In 1849 the station was opened as Witten West by the Bergisch-Märkische Eisenbahn-Gesellschaft. At the end of the 19th century the whole station was reconstructed, the new station building was designed by the architect Richard Witten Sauerbruch and opened in 1901. It is now part of The Industrial Heritage Trail (Route Industriekultur). In 1940 the station was renamed Witten Hauptbahnhof.

==History ==
Witten station was originally built as part of the Elberfeld–Dortmund trunk line of the Bergisch-Märkische Railway Company, which was opened on 20 December 1848, originally only for freight. On 26 October 1860, the BME began building its Ruhr route from this station.

Deutsche Reichsbahn opened a freight rail line through Witten-Höhe to Wengern Ost connecting with the Ruhr Valley Railway on 4 October 1926. In Witten-Höhe, the Witten–Wengern Ost/Schwelm railway branched off from 15 May 1934 to 30 November 1979, carrying passenger trains to Gevelsberg West and Schwelm. This line was permanently closed at the beginning of 1983. Passenger services continued through Wengern Ost to Hagen-Vorhalle for three years, but were also closed on 1 June 1986.

==Current situation ==
The section of the Elberfeld–Dortmund line to the south is used by both long distance and regional services, the section of the line to the north has, however, only been used by Rhine-Ruhr S-Bahn line S 5 since 1988.

The regional services stop in the station on the Witten/Dortmund–Oberhausen/Duisburg line to Essen Hauptbahnhof.
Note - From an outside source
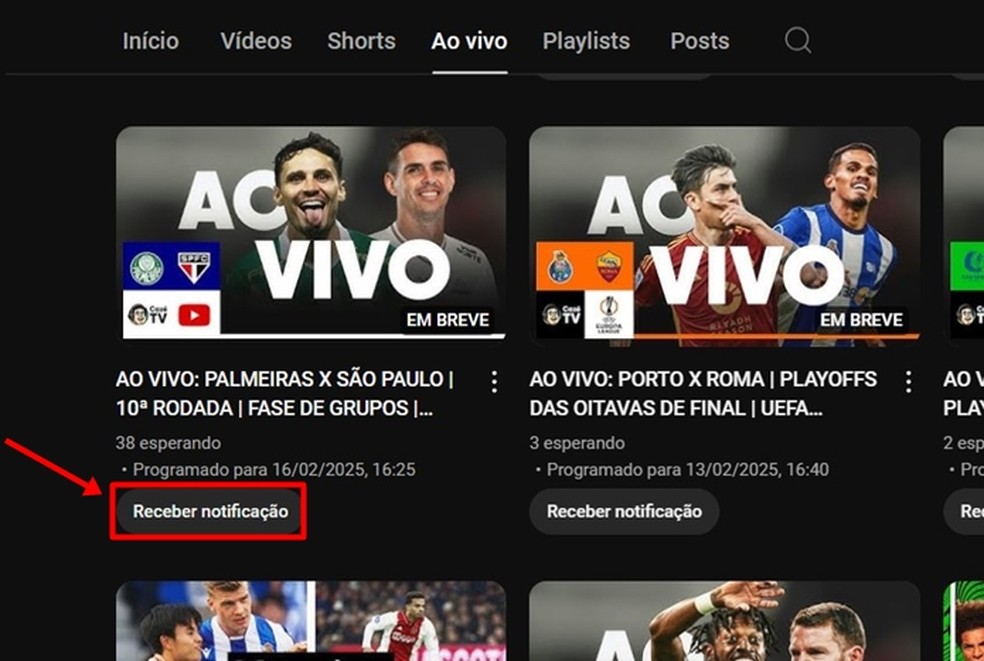Open the Posts tab

coord(699,41)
Since 1988, long-distance services have run without stopping in Witten on the same route as well as on the faster line built via the Oberstraße Tunnel to Dortmund Hauptbahnhof.

The only lines still in operation on the south bank of the Ruhr (Witten Hbf to Witten-Höhe, Witten-Höhe to Wengern Ost, Wengern Ost to Hagen-Vorhalle) are now connected together as a through freight route.

In the 2026 timetable, the following regional services stop at the station:

| Line | Line name | Route | Frequency |
|---|---|---|---|
| RE 4 | Wupper-Express | Aachen – Mönchengladbach – Düsseldorf – Wuppertal – Hagen – Witten - Dortmund | 60 min |
| RE 16 | Ruhr-Lenne-Express | Essen – Bochum – Witten – Hagen – Letmathe (– Iserlohn) | 60 min |
| IC 34 |  | (Münster – Hamm –) Dortmund – Witten – Finnentrop – Siegen – Siegen – Dillenburg – Wetzlar – Bad Nauheim – Frankfurt / Friedberg (Hess) | 5 train pairs |
| RE 34 | Dortmund–Siegerland-Express | (Dortmund – Witten – Hagen –) Iserlohn-Letmathe – Werdohl – Kreuztal – Siegen | 60 or 120 min |
| RB 40 | Ruhr-Lenne-Bahn | Essen – Bochum – Witten – Hagen | 60 min |
| S5 | Rhine-Ruhr S-Bahn | Dortmund – Witten (– Wetter (Ruhr) – Hagen) | 30 min |

The tram lines 309 and 310 stops nearby Witten Hbf at the stop Witten Bahnhofstraße. The new line 309 runs between Heven Dorf and Bochum-Langendreer S.

| Line name | Route |
|---|---|
| 309 | Bochum Langendreer S – Witten Rathaus – Witten Bahnhofstraße - Heven Dorf |

| Line name | Route |
|---|---|
| 310 | Bochum-Höntrop Kirche – Bochum Hbf – Witten Rathaus – Witten Bahnhofstraße - Heven Dorf |

The bus junction is served by the express bus route SB38 (Ennepetal - Gevelsberg - Wetter - Witten - Hattingen) and city bus lines 320, 371, 375, 376, 379 and 592. At night (weekend) the junction is also served by the night buses NE17 and NE18. All cities closed-by Witten can be reached.